**PROBLEM TO WORK ON**:
The records should be repeated word for word, pictures excluded.

**DATA TO PROCESS**:
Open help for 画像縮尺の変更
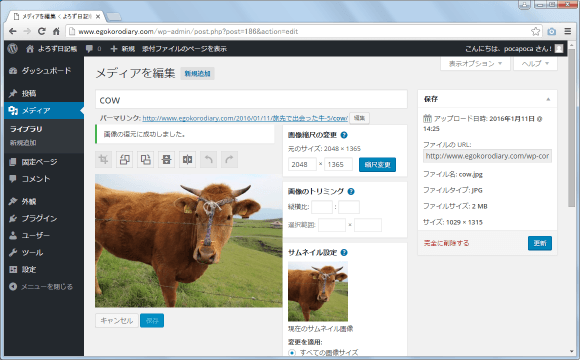 pyautogui.click(x=344, y=135)
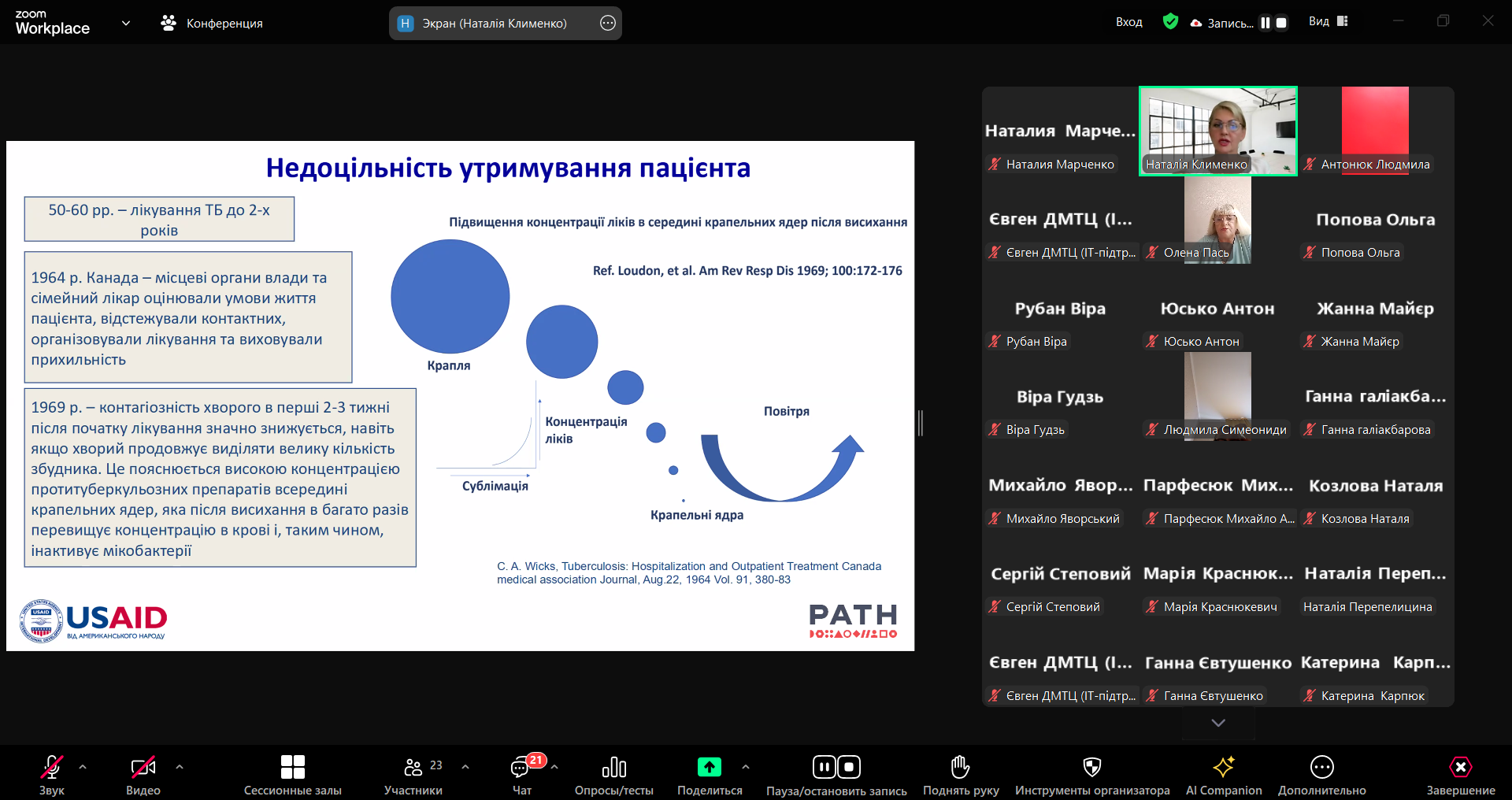Click the Raise hand (Поднять руку) icon
This screenshot has width=1512, height=800.
[960, 768]
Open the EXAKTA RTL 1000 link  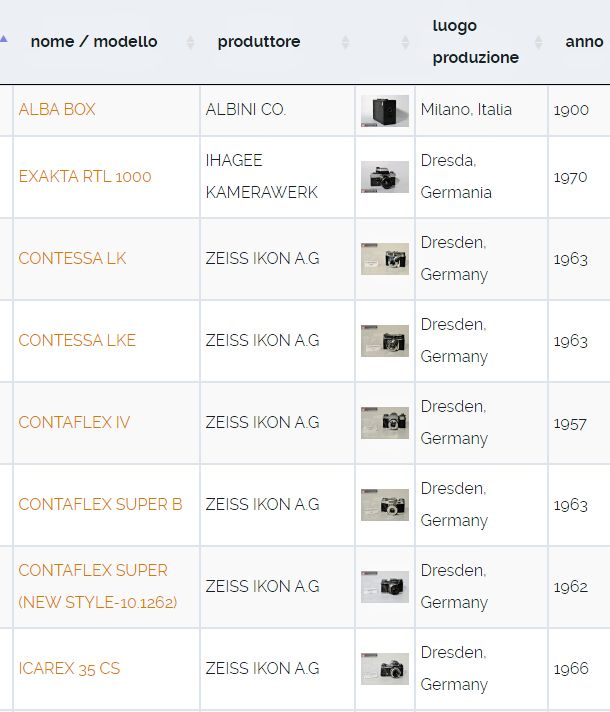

**ANSWER TO THIS PROBLEM**:
Open help for 画像縮尺の変更
 pyautogui.click(x=344, y=135)
Click the Raise hand (Поднять руку) icon
This screenshot has width=1512, height=800.
[960, 768]
Open the EXAKTA RTL 1000 link  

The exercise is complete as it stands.